The loan refinanced previous debt from Ares Management (ARES) from last November that covered the joint venture’s $70 million sale-leaseback of what is Florida’s largest industrial asset from TransformCo., the former parent company of Sears Holdings. This financing closed on July 2, sources said.
Walker & Dunlop’s New York City-based debt and equity capital markets group, led by Aaron Appel, Keith Kurland and Jonathan and Adam Schwartz, sourced and arranged the financing, according to sources with knowledge of the deal. W&D declined to comment on the transaction.

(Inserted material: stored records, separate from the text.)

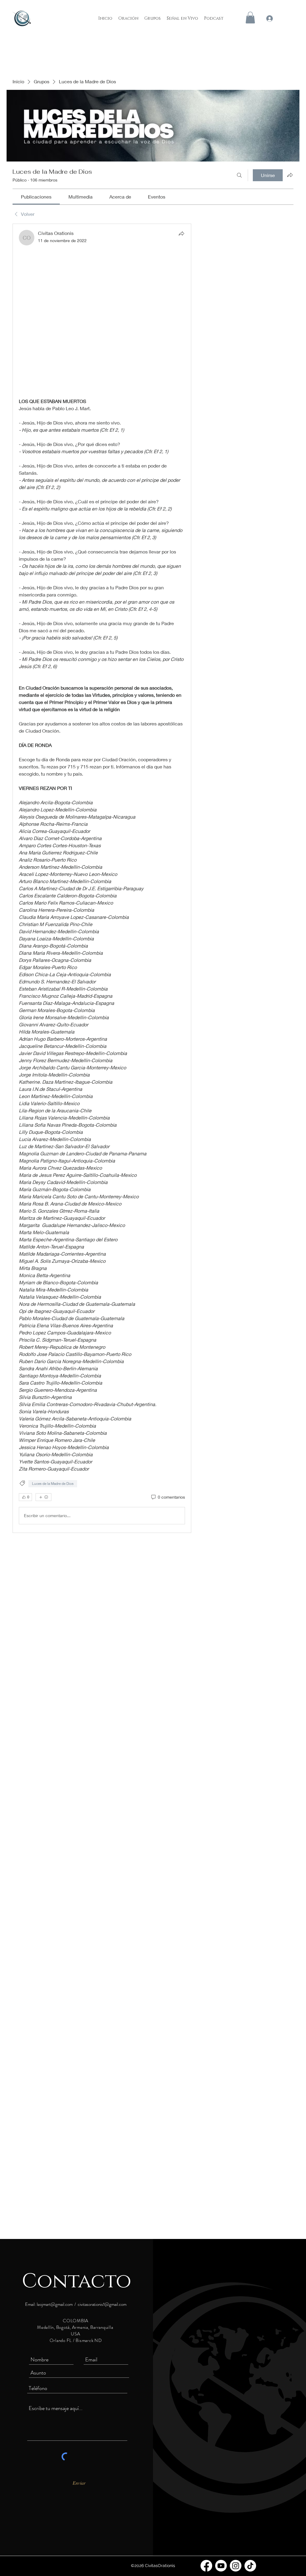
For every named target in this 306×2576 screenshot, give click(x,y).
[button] (250, 17)
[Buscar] (239, 175)
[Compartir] (181, 233)
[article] (102, 878)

J.P. Morgan Chase declined to comment on the deal.
As part of the sale-leaseback, previous owner TransformCo., under a 10-year lease agreement, will now split occupancy with logistics and distribution company Innovel Solutions, which was previously under the umbrella of TransformCo. until the parent sold the last-mile distributor to supermarket giant Costco Wholesale Corp. in March for $1 billion in cash. TransformCo. will utilize the asset as its Southeast distributions flagship, according to a November 2019 report from the American Journal of Transportation.
HFZ chairman and founder Ziel Feldman said last November that its acquisition of the property — now called the Transform-Innovel Distribution Center — “marks a major milestone for HFZ-Reich, expanding our portfolio to encompass 10 million square feet of industrial properties throughout the United States. We are excited to be entering the Ocala industrial market as it provides a major opportunity to be at the center of one of the country’s largest distribution centers,” according to a report at the time from the American Journal of Transportation.

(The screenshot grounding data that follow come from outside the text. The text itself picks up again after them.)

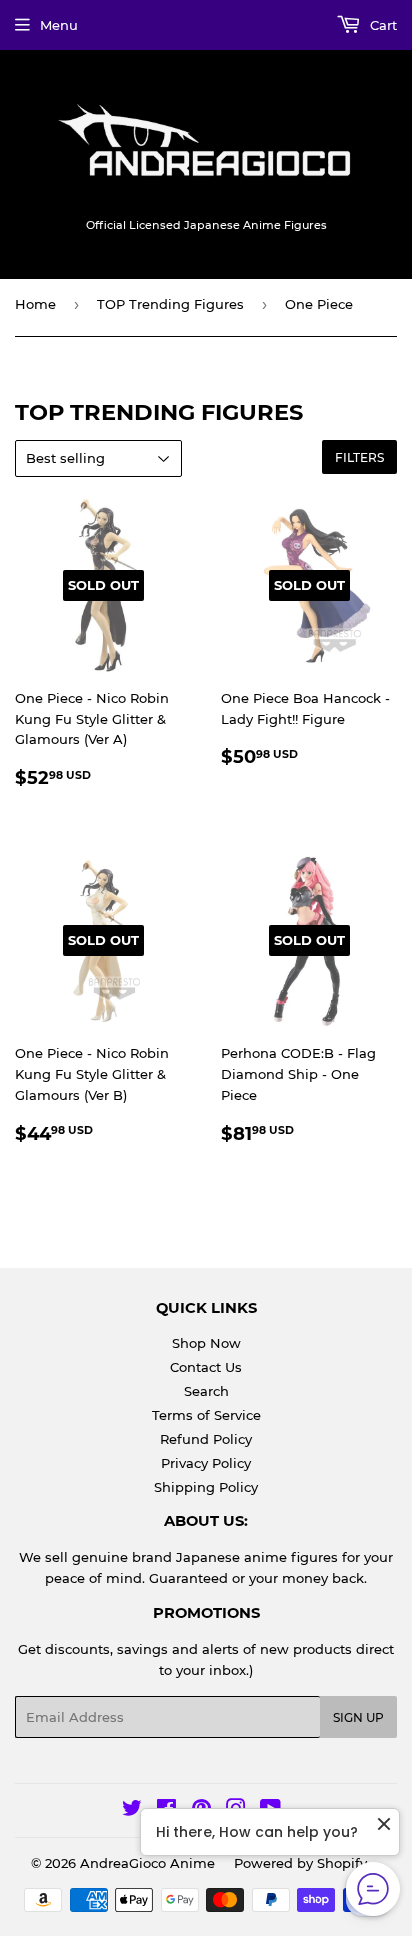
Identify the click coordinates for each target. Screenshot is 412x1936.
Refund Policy (206, 1439)
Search (206, 1391)
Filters (359, 457)
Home (35, 304)
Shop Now (206, 1343)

In February 2019, the property — a former Kmart distribution center at 655 South West 52nd Avenue in Ocala — was part of the $5.2 billion liquidation of Sears Holdings, the owner of both Sears and Kmart, and had been valued at around $58.4 million at the time of the bankruptcy sale, according to a March 2019 report from the Ocala Star Banner. Sears chairman Eddie Lampert eventually staved off the liquidation, buying up the assets in question through his hedge fund ESL Investments and keeping open around 425 stores, according to the Star Banner’s report. The site had been put on the market in September 2018.
The HFZ and Reich partnership, targeting industrial, seems to be timed to near perfection for the COVID-19 era and has proved fruitful. In late March, the HFZ and Reich Bros. JV nabbed $71.5 million in debt from Ladder Capital for its $68.5 million acquisition of a 4.2-million-square-foot logistics complex located just outside of Chicago, as CO previously reported.